_Exercise_. Set down precisely the lines from the line with "Given: Click the" through the end of the material, inclusive, and no pictures.

————

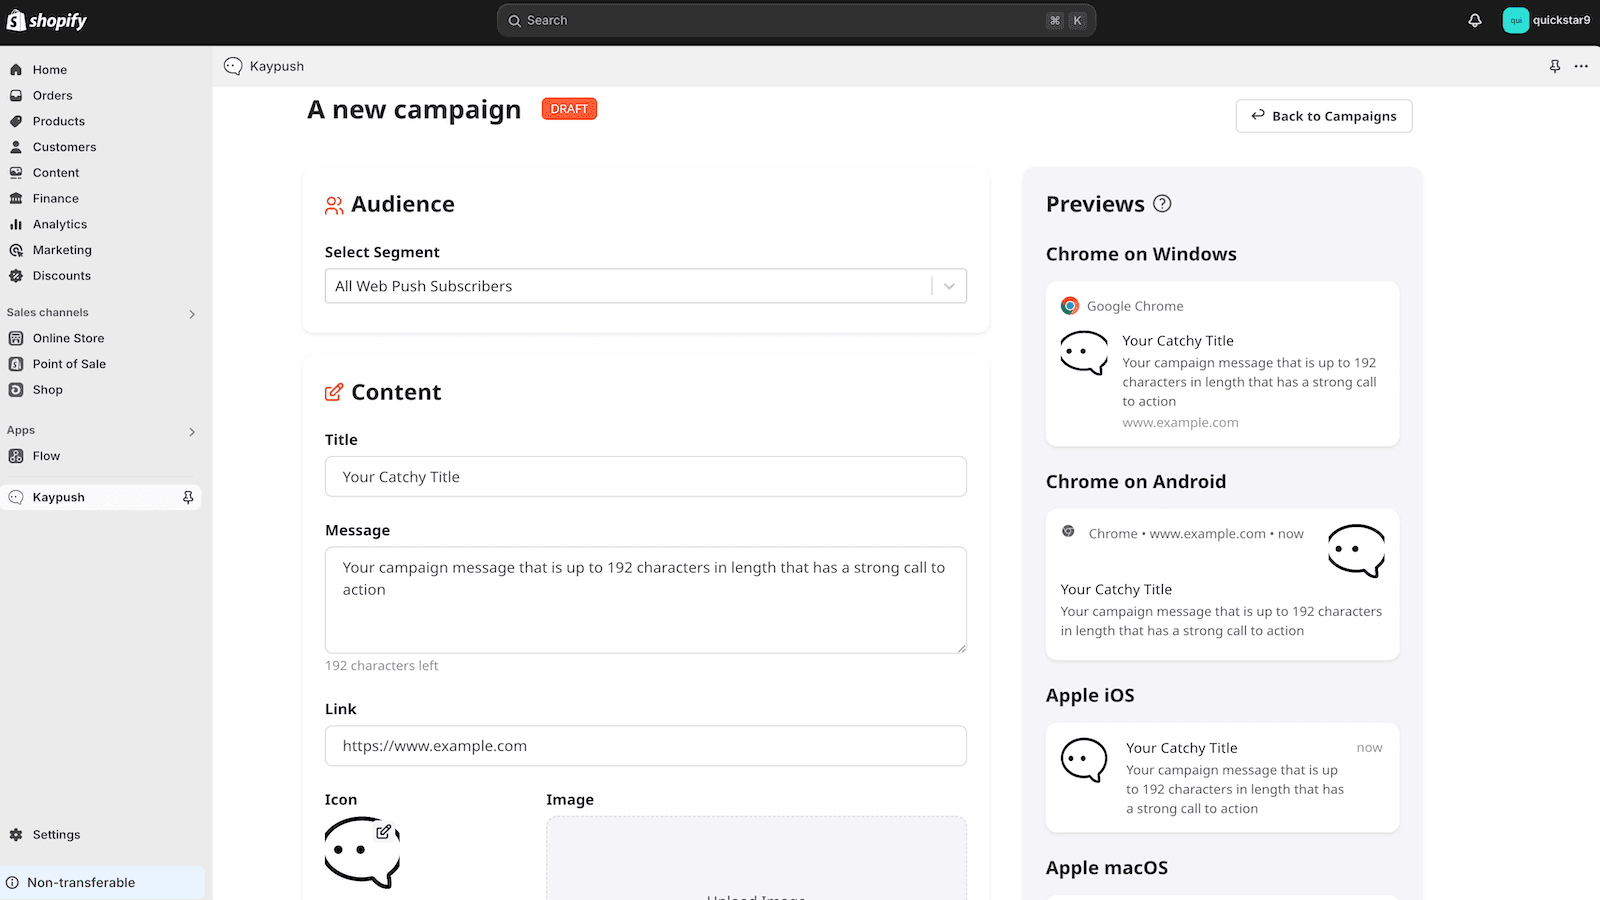Click the Kaypush chat bubble icon in header
This screenshot has height=900, width=1600.
[x=233, y=66]
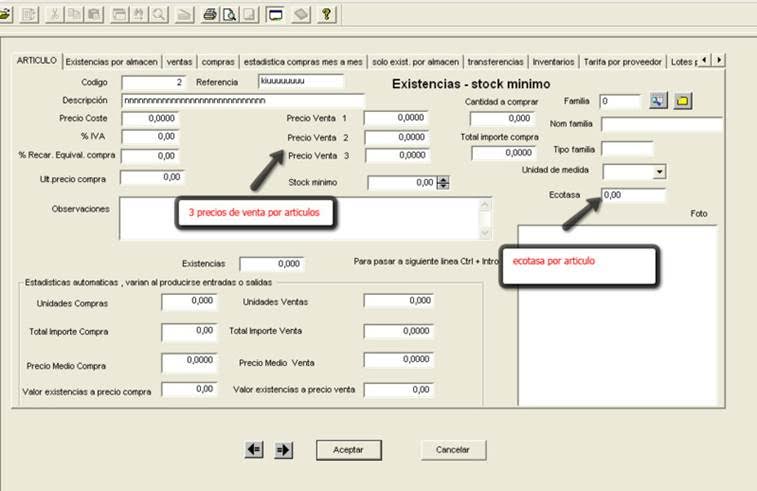Click the Familia search magnifier icon
The height and width of the screenshot is (491, 757).
(x=658, y=101)
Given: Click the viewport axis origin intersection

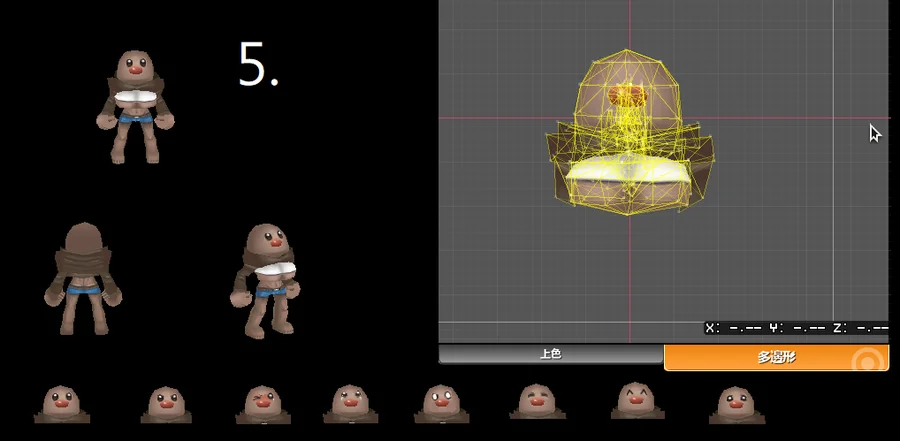Looking at the screenshot, I should pos(630,117).
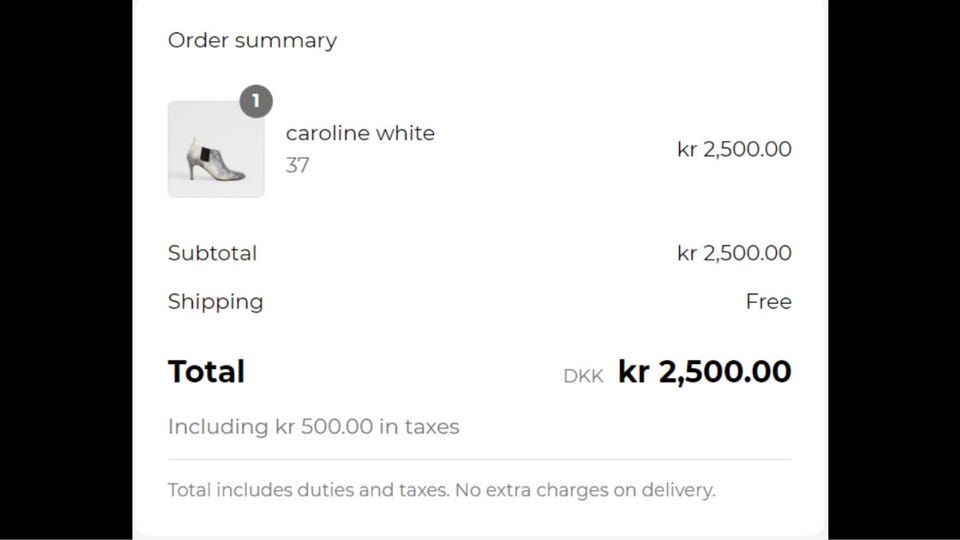960x540 pixels.
Task: Click the caroline white shoe thumbnail
Action: [x=215, y=150]
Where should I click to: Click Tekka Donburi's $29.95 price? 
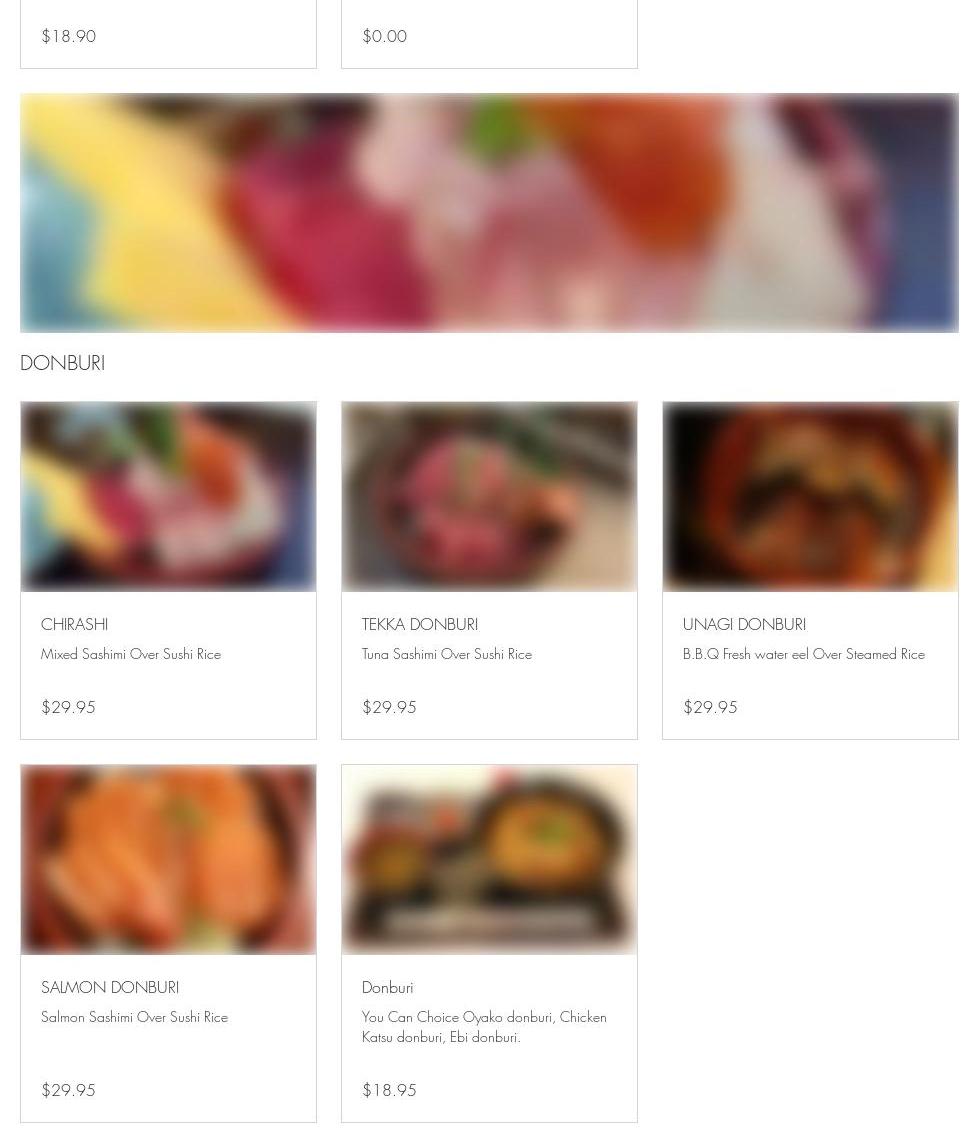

————

_Output of the task_.
Given: Click the viewport axis origin intersection

Looking at the screenshot, I should pos(630,117).
960x540 pixels.
Task: Click the caroline white shoe thumbnail
Action: [x=215, y=150]
Where should I click to: Click Tekka Donburi's $29.95 price? 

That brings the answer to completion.